It is Said That a Man Throws Bleach Into an Oregon Hatchery Tank, Killing 18,000 Salmon

It is Said That a Man Throws Bleach Into an Oregon Hatchery Tank, Killing 18,000 Salmon

There are almost 200 programs in Oregon’s rivers that hold baby fish until they are ready to be released into the wild to finish their life cycle. Last week, someone broke into the Step program in Winchester Bay and put bleach into a Chinook salmon tank, killing about 18,000 fish.

Joshua Alexander Heckathorn, 20, was caught on April 23, one day after the chemicals were dumped into one of the hatchery’s ponds for raising fish. He lives in Gardiner, Oregon. A Facebook post from the Douglas County Sheriff’s Office says he told police that he had gone to a storage area the day before and picked up a bottle of bleach. Okay, Heckathorn was caught and taken to the Douglas County Jail on Tuesday on charges of second-degree theft, criminal trespass, and criminal mischief.

The worst punishment for taking Chinook salmon, which the Endangered Species Act protects, is $750 per fish. According to state fish and wildlife officials, Heckathorn could be asked to pay almost $14 million in fines for every salmon it kills. They also said that “the case represents a significant loss to the Step program,” a non-profit volunteer group that raises Chinook salmon for wildlife purposes.

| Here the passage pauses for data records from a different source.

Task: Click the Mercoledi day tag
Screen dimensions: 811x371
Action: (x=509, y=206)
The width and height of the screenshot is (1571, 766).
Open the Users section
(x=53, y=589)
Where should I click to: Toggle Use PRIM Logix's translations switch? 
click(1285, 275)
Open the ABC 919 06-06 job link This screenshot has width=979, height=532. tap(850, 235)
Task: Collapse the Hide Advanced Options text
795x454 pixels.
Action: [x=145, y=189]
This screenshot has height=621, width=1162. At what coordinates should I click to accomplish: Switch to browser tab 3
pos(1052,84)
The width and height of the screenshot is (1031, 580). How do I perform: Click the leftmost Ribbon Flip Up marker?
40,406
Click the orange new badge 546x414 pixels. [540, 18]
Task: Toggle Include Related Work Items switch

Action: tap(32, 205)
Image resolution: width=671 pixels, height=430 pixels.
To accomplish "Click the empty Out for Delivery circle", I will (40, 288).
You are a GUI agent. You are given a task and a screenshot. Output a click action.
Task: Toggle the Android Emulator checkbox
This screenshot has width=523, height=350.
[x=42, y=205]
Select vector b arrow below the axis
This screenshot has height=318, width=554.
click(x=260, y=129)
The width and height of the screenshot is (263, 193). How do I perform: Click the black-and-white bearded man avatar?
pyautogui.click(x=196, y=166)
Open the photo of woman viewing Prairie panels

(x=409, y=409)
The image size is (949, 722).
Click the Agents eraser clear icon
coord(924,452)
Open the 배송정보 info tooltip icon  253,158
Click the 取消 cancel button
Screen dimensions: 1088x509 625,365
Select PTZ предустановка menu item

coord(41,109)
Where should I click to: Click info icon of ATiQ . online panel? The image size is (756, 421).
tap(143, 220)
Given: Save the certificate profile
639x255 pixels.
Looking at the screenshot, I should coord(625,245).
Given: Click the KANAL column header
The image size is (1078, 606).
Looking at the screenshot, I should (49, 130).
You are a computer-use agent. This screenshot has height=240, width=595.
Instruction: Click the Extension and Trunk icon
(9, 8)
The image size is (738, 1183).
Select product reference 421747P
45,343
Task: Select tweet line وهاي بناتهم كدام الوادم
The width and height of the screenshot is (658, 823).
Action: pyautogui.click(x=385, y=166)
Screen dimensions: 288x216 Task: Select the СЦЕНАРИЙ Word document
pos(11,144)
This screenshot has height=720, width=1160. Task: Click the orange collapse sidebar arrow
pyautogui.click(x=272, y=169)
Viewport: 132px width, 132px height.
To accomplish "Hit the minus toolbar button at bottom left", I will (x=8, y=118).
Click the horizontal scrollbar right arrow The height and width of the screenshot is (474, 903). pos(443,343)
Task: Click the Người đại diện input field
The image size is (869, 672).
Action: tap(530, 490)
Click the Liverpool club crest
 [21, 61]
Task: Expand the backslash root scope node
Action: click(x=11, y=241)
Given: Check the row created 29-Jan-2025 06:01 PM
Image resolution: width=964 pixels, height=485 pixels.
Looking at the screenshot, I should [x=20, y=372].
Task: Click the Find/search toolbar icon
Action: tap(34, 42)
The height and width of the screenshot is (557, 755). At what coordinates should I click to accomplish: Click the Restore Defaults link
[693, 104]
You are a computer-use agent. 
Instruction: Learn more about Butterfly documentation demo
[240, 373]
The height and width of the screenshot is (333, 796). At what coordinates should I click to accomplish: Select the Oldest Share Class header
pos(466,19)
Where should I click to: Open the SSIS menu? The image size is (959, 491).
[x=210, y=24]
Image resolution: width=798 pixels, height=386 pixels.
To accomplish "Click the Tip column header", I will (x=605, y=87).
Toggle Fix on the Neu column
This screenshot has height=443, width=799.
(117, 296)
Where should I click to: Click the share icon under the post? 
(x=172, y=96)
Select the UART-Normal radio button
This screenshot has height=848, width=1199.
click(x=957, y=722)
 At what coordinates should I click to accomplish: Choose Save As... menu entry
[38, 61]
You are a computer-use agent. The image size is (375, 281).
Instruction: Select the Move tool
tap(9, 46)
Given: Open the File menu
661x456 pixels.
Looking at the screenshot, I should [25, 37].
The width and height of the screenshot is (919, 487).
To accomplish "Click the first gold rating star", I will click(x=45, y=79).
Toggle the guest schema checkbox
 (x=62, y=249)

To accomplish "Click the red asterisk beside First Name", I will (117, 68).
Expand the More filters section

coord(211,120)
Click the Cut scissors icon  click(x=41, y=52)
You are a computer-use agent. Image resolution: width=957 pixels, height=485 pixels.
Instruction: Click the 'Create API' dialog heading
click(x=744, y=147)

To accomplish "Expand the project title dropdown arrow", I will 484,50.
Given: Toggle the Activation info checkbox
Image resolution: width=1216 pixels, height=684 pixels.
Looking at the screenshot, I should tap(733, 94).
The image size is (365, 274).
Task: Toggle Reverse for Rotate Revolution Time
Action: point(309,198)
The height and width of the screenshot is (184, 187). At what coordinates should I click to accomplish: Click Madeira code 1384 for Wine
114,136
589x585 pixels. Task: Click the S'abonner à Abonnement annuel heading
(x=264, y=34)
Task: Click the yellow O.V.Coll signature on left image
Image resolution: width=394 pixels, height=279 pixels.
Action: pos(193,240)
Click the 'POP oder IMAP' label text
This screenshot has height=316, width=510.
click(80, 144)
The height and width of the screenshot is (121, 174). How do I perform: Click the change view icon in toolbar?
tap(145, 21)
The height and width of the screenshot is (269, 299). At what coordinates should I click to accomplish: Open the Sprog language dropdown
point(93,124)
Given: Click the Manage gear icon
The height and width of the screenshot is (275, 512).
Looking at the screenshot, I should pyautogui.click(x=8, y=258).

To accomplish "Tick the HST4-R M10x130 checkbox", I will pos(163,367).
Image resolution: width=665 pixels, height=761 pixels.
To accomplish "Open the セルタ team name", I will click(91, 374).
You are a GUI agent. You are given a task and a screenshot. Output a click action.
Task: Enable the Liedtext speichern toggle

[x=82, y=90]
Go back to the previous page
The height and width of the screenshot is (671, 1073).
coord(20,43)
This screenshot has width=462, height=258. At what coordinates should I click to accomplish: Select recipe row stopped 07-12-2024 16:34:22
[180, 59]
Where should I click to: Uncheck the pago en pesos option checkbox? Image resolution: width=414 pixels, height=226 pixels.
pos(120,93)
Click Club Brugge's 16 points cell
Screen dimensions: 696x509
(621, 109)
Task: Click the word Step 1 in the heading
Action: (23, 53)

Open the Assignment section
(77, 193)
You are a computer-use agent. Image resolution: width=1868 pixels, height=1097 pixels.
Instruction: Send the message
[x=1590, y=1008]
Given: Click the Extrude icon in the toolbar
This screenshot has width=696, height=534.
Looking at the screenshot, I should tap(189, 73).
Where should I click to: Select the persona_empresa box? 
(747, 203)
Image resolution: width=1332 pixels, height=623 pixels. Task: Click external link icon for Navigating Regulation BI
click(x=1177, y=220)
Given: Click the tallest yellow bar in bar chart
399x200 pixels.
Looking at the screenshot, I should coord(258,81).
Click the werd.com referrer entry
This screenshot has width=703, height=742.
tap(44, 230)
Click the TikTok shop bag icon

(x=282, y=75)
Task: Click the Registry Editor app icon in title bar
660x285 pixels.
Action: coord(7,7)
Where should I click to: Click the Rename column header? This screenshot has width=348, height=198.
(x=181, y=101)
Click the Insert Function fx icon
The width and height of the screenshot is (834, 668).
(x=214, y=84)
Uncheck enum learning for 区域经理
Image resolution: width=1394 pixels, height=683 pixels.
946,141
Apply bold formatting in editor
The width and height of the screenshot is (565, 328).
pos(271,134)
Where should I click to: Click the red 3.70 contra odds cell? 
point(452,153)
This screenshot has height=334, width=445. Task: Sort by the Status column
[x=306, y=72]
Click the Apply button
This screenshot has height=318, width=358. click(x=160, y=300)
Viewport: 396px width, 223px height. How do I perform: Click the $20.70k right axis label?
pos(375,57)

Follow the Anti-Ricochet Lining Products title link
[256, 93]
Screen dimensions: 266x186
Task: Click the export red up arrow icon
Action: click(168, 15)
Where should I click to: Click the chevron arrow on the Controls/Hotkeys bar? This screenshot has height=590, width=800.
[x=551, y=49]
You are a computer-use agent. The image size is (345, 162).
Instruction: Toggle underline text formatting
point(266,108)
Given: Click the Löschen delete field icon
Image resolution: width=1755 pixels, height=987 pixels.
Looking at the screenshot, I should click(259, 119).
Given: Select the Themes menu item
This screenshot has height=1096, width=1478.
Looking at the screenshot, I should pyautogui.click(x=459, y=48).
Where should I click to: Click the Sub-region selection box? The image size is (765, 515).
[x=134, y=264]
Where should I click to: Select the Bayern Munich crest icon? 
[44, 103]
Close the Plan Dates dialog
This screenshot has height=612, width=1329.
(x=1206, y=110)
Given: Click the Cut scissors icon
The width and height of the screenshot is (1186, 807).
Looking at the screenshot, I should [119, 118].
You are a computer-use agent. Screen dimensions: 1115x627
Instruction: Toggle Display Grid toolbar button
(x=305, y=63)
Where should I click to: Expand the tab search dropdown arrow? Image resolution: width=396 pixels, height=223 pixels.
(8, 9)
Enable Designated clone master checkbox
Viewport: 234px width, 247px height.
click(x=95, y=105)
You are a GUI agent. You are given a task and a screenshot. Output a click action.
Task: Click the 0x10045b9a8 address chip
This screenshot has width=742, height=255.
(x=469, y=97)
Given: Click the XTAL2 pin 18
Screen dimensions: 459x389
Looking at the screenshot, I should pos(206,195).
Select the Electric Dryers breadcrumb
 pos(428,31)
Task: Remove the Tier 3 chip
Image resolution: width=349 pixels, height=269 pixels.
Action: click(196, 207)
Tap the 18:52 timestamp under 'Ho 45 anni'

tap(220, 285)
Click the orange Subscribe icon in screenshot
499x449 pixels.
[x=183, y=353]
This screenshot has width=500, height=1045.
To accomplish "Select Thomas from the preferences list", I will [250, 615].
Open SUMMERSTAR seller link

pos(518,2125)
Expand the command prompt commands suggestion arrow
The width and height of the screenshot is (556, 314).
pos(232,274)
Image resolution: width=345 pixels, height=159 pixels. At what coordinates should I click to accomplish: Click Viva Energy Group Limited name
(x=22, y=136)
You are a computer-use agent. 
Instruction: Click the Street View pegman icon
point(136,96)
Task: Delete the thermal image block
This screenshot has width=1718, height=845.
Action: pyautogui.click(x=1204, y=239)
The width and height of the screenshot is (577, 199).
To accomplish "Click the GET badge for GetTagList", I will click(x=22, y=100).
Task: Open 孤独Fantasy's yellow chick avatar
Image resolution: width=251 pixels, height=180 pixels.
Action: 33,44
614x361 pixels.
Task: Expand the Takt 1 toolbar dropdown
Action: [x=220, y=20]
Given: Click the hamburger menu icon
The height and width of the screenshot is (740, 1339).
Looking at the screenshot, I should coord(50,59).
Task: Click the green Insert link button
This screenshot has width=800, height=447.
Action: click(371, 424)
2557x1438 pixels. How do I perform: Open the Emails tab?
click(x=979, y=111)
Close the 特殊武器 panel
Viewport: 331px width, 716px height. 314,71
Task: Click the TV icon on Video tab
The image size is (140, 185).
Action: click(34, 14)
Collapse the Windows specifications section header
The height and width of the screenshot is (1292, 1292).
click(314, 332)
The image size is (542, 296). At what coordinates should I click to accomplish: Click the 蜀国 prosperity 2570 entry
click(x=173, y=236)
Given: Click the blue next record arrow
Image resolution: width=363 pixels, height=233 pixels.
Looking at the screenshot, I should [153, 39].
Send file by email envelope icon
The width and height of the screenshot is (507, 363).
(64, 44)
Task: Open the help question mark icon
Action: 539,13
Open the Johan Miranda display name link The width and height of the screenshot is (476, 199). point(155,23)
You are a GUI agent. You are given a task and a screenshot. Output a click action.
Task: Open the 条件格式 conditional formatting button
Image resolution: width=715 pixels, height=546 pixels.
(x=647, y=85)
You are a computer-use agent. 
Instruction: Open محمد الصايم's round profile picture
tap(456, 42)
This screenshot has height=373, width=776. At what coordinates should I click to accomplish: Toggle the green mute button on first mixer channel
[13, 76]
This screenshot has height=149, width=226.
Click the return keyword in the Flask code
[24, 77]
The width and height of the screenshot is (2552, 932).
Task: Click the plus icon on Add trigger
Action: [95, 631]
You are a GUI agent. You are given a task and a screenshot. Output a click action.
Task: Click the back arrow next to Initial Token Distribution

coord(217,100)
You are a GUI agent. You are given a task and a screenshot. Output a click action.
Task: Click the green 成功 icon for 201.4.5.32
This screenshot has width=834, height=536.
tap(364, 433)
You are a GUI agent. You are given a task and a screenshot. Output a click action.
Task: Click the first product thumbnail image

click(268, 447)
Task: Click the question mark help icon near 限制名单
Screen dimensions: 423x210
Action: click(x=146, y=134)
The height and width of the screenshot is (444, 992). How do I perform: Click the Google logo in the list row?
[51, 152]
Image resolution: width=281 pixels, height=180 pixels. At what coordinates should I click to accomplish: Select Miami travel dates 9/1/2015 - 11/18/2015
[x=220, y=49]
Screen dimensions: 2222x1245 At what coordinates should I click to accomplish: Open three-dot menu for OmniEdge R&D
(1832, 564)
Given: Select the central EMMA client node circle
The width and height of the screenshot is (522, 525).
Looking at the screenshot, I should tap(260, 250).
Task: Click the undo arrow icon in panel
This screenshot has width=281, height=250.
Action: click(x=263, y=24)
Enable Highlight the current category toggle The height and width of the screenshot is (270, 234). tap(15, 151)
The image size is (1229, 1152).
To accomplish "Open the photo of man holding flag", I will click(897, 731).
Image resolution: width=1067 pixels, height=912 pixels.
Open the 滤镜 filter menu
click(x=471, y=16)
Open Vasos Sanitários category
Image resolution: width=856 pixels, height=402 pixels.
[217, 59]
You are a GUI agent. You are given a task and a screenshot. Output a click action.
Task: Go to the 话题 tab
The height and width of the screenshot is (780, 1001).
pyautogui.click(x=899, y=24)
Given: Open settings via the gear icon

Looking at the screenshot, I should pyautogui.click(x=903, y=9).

The volunteers emptied the pond and took out the dead fish. The fish were then frozen and given to the Oregon State Police as proof.

“What could make someone do such a nasty thing?” The hatchery wrote on Facebook that the young fish would have added 200 to 400 fully grown salmon to the ocean, where they would have grown up and returned as adults in three to four years. This would have brought much-needed money into local markets.

The salmon smolt, which are three to four inches long, were set to swim to Alaska after being released into the lower Umpqua River in June. Oregon’s state fish is the chinook salmon. They hatch in streams with fresh water and grow there for a year before going to the ocean. Chinook spend anywhere from one to five years in the ocean before the smell of their home rivers tells them it’s time to spawn and die. They are the biggest type of Pacific salmon. Most of them grow to be 25 pounds, but some have been 100 pounds.

Salmon are no longer found in 40% of their original range. This is mostly because of human activity: in the ports of the Pacific Northwest, places that used to be rivers and streams are now cities and roads. The killer whales that live in the area and only eat salmon are also affected by their fall. Environmental groups say that taking down dams and limiting the number of fish people can catch are two possible ways to help the species stay alive.

It’s not the first time that Oregon’s nursery fish have been in danger. There were 160,000 rainbow trout killed in three hatcheries last year because they had a new bug. The fish were quickly given medicines, but they didn’t get better. The workers were trying to stop the parasite from spreading to other wild fish in Oregon waters.

Last month, changes in water pressure killed hundreds of thousands of young Chinook fish in the Klamath River. The disease was called “gas bubble disease.” Along the river, the biggest project to remove a dam in US history is currently underway. This is because tribes, fishers, and environmental groups have been pushing for years to make the river more natural.

There are still 60,000 fish in three other tanks at the hatchery that are almost a year old. They will be released in a few months to face the seas and a tough future.